‘Meno Stato, più aiuti’: sarebbe questa la strategia dell’Aiti per affrontare la contingenza tutt’altro che favorevole per l’economia
Meno Stato, più aiuti. Meno Stato, più aiuti. Meno Stato, più aiuti. Bisogna ripeterselo almeno tre volte per essere certi di aver capito bene quella che sembra essere la strategia che intendono adottare gli industriali ticinesi di fronte a una contingenza tutt’altro che favorevole per l’economia.
Visto che "le condizioni quadro per fare impresa non sono più del tutto soddisfacenti – così dichiarava il presidente dell’Aiti Oliviero Pesenti a inizio maggio, mentre confermava il suo sostegno al Decreto Morisoli insieme alle altre principali associazioni economiche del Cantone –, e tenuto conto della necessità di attuare delle scelte di fondo che riguardano non solo l’economia, ma anche la politica, una prerogativa essenziale è quella di avere finanze sane". Una conferenza stampa ‘austerista’ in cui a vincere il tapiro d’oro è stato Alberto Petruzzella, presidente dell’Associazione bancaria ticinese: per giustificare la sua adesione al vincolo legislativo che costringe lo Stato a raggiungere il pareggio del conto economico entro la fine del 2025, ha assicurato che il decreto "contiene un principio sacrosanto. Tutti noi siamo stati abituati a spendere i soldi che abbiamo in tasca, non quelli che non abbiamo". Detta dal numero uno dei banchieri sembra una barzelletta, ma non fa ridere.
Quattro settimane dopo invece, e siamo a inizio giugno, lo stesso presidente dell’Aiti, durante l’assemblea dell’associazione svoltasi a Lugano davanti a una folta platea di capitani dell’industria, non ci ha girato intorno: "Chiediamo al Consiglio federale, ma anche al Consiglio di Stato di predisporsi per fronteggiare un’eventuale nuova ondata pandemica e le conseguenze della guerra in Ucraina. Qualora l’attuale situazione non dovesse migliorare o peggio, si aggravasse, sarà necessario, e lo diciamo sin da ora, agire rapidamente con il diritto di urgenza già usato dal governo federale, per entrare in materia di un nuovo round di aiuti". Altrimenti? "Altrimenti la conseguenza in termini di perdita di posti di lavoro potrebbe essere molto dolorosa" (sic).

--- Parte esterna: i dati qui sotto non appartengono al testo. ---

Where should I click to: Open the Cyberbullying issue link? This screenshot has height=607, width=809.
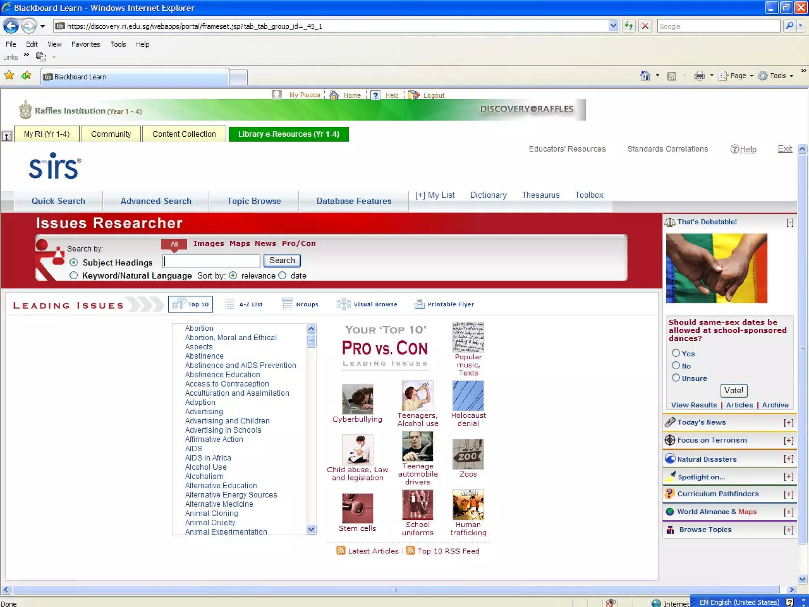[357, 419]
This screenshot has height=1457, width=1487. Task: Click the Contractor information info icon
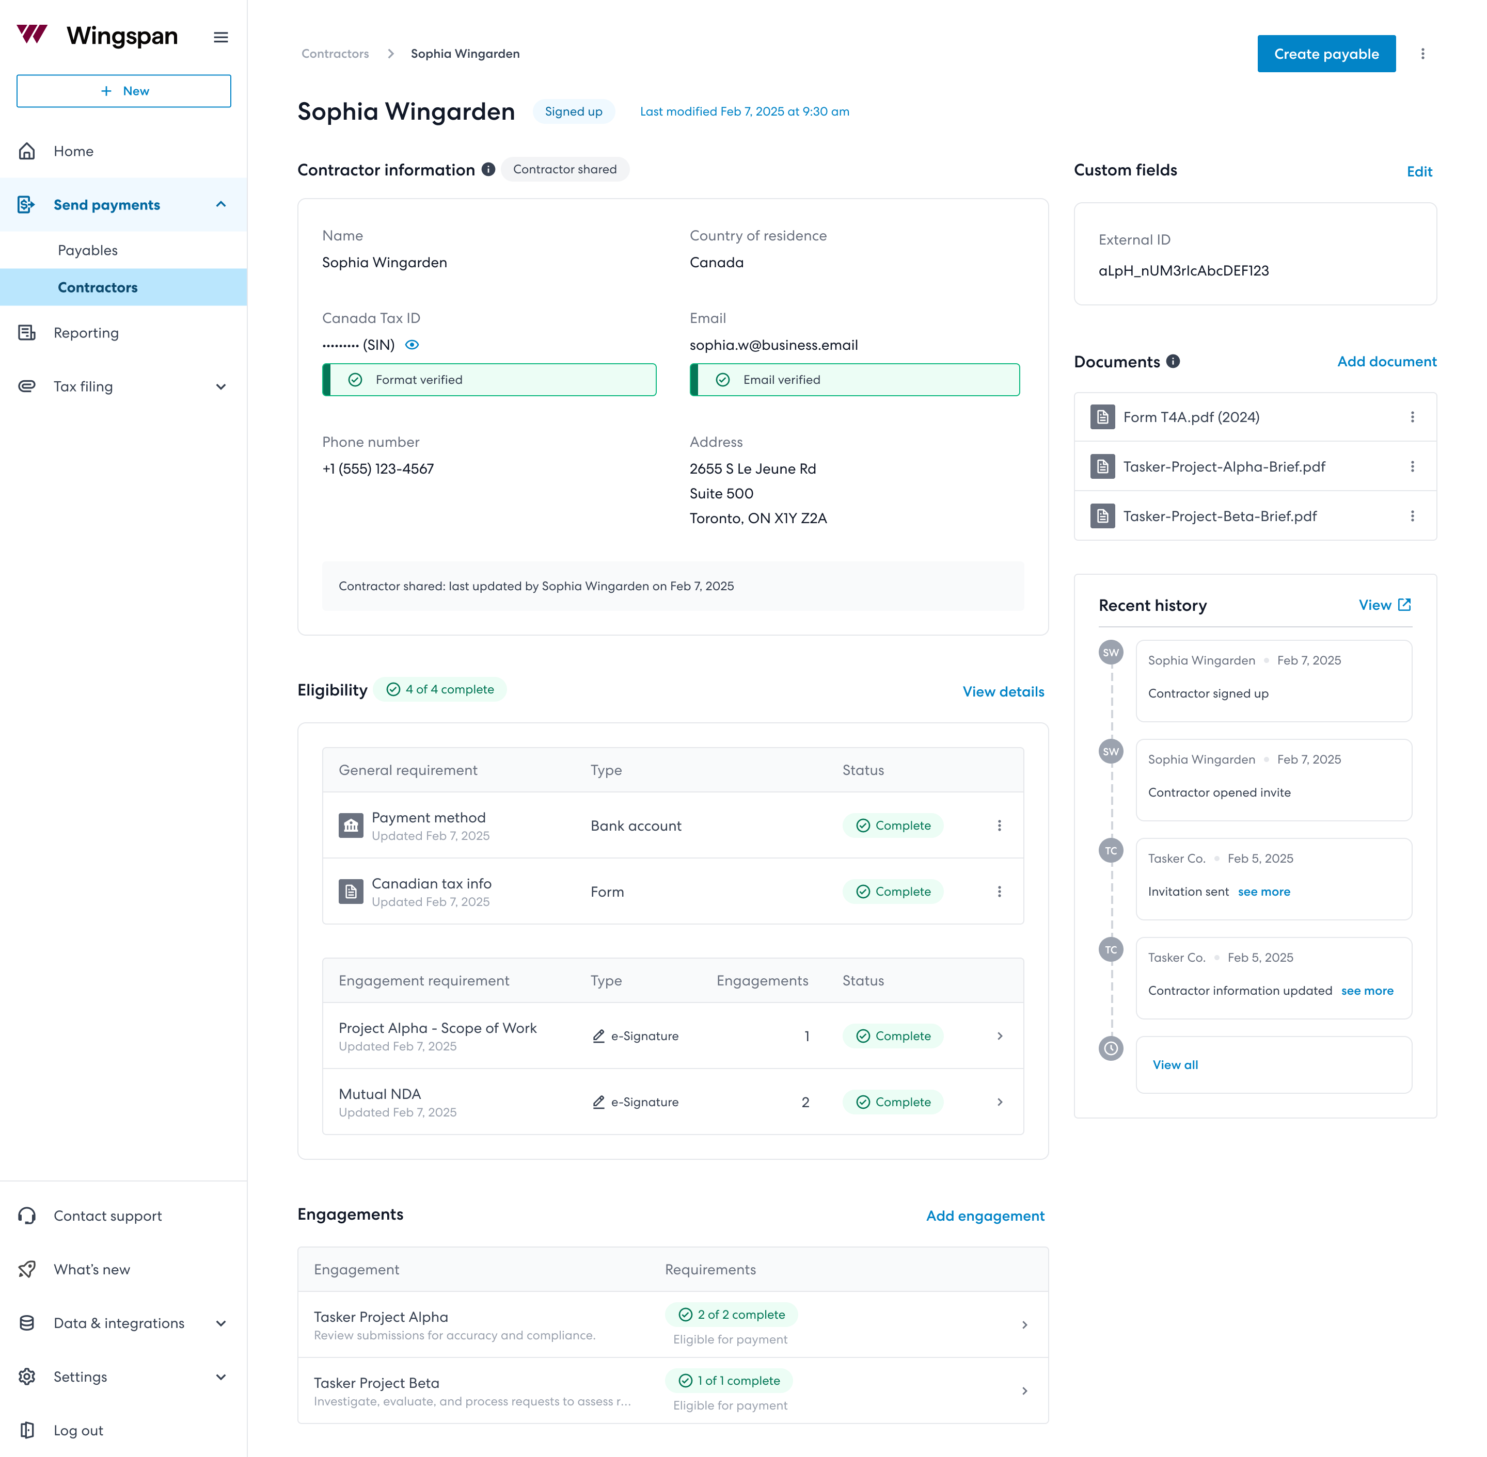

Se ora volgiamo lo sguardo al prossimo inverno con gli occhi dei comuni mortali, lo scenario è davvero preoccupante: ai salariati attende la stangata sui premi di cassa malati, un pesante rincaro della bolletta dell’elettricità e l’incremento dei costi delle spese accessorie in casa (in particolare il riscaldamento). Inoltre il litro di benzina resta abbondantemente sopra i due franchi e i prezzi degli alimenti sono in salita. Tenuto conto del contesto, definire poco opportuno l’avvertimento dell’Aiti è davvero un eufemismo.
È curioso: quando si va a chiedere agli economisti perché l’inflazione ha ricominciato a correre (in Svizzera un po’ meno che altrove, ma la progressiva erosione del potere di acquisto dei salariati è un dato di fatto anche da noi), la maggior parte tira fuori dal cassetto Milton Friedman: è tutta colpa delle banche centrali "progressiste" che hanno immesso troppa liquidità nel sistema, perché l’inflazione – sostengono – "è sempre e ovunque un fenomeno monetario". Un’affermazione miope che omette il fatto che l’inflazione è in realtà un fenomeno multi-causale, che riguarda soprattutto il conflitto sociale per la ridistribuzione della ricchezza. Un’ipocrisia paragonabile a quella di chi, messo un po’ alle strette, va a tirare per la giacchetta lo Stato dopo aver contribuito a legargli le mani.